• What is required: The entire listing below must be written out word for word.
══════════════════════════════
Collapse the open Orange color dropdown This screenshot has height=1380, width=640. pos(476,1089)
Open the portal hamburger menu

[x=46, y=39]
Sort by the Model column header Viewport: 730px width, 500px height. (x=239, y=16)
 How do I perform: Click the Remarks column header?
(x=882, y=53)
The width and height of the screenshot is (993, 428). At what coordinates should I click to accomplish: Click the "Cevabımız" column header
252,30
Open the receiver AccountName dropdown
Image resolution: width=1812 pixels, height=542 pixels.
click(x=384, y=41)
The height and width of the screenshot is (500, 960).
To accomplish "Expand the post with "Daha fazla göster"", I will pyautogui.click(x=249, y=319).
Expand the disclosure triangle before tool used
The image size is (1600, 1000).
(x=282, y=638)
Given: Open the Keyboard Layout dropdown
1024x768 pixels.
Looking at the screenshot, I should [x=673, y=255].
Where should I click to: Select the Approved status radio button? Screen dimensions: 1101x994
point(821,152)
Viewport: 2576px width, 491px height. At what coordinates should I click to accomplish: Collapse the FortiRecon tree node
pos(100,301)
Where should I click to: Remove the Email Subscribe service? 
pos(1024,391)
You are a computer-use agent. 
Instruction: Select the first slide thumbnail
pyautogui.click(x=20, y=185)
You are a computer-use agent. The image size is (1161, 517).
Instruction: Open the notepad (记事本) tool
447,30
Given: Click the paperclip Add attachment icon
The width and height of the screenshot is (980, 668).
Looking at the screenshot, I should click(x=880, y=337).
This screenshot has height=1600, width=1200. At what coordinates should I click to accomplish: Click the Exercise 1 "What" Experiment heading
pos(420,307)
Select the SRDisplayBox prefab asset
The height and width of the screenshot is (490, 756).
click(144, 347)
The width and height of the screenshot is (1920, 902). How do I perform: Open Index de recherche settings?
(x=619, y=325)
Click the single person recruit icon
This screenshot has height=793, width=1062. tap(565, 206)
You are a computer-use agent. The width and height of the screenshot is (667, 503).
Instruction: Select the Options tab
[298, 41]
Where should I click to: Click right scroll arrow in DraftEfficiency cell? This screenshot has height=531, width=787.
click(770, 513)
══════════════════════════════
• Solution to the problem:
Collapse the open Orange color dropdown This screenshot has height=1380, width=640. pos(476,1089)
Open the portal hamburger menu

[x=46, y=39]
Sort by the Model column header Viewport: 730px width, 500px height. (x=239, y=16)
 How do I perform: Click the Remarks column header?
(x=882, y=53)
The width and height of the screenshot is (993, 428). At what coordinates should I click to accomplish: Click the "Cevabımız" column header
252,30
Open the receiver AccountName dropdown
Image resolution: width=1812 pixels, height=542 pixels.
click(x=384, y=41)
The height and width of the screenshot is (500, 960).
To accomplish "Expand the post with "Daha fazla göster"", I will pyautogui.click(x=249, y=319).
Expand the disclosure triangle before tool used
The image size is (1600, 1000).
(x=282, y=638)
Given: Open the Keyboard Layout dropdown
1024x768 pixels.
Looking at the screenshot, I should [x=673, y=255].
Where should I click to: Select the Approved status radio button? Screen dimensions: 1101x994
point(821,152)
Viewport: 2576px width, 491px height. At what coordinates should I click to accomplish: Collapse the FortiRecon tree node
pos(100,301)
Where should I click to: Remove the Email Subscribe service? 
pos(1024,391)
You are a computer-use agent. 
Instruction: Select the first slide thumbnail
pyautogui.click(x=20, y=185)
You are a computer-use agent. The image size is (1161, 517).
Instruction: Open the notepad (记事本) tool
447,30
Given: Click the paperclip Add attachment icon
The width and height of the screenshot is (980, 668).
Looking at the screenshot, I should click(x=880, y=337).
This screenshot has height=1600, width=1200. At what coordinates should I click to accomplish: Click the Exercise 1 "What" Experiment heading
pos(420,307)
Select the SRDisplayBox prefab asset
The height and width of the screenshot is (490, 756).
click(144, 347)
The width and height of the screenshot is (1920, 902). How do I perform: Open Index de recherche settings?
(x=619, y=325)
Click the single person recruit icon
This screenshot has height=793, width=1062. tap(565, 206)
You are a computer-use agent. The width and height of the screenshot is (667, 503).
Instruction: Select the Options tab
[298, 41]
Where should I click to: Click right scroll arrow in DraftEfficiency cell? This screenshot has height=531, width=787.
click(770, 513)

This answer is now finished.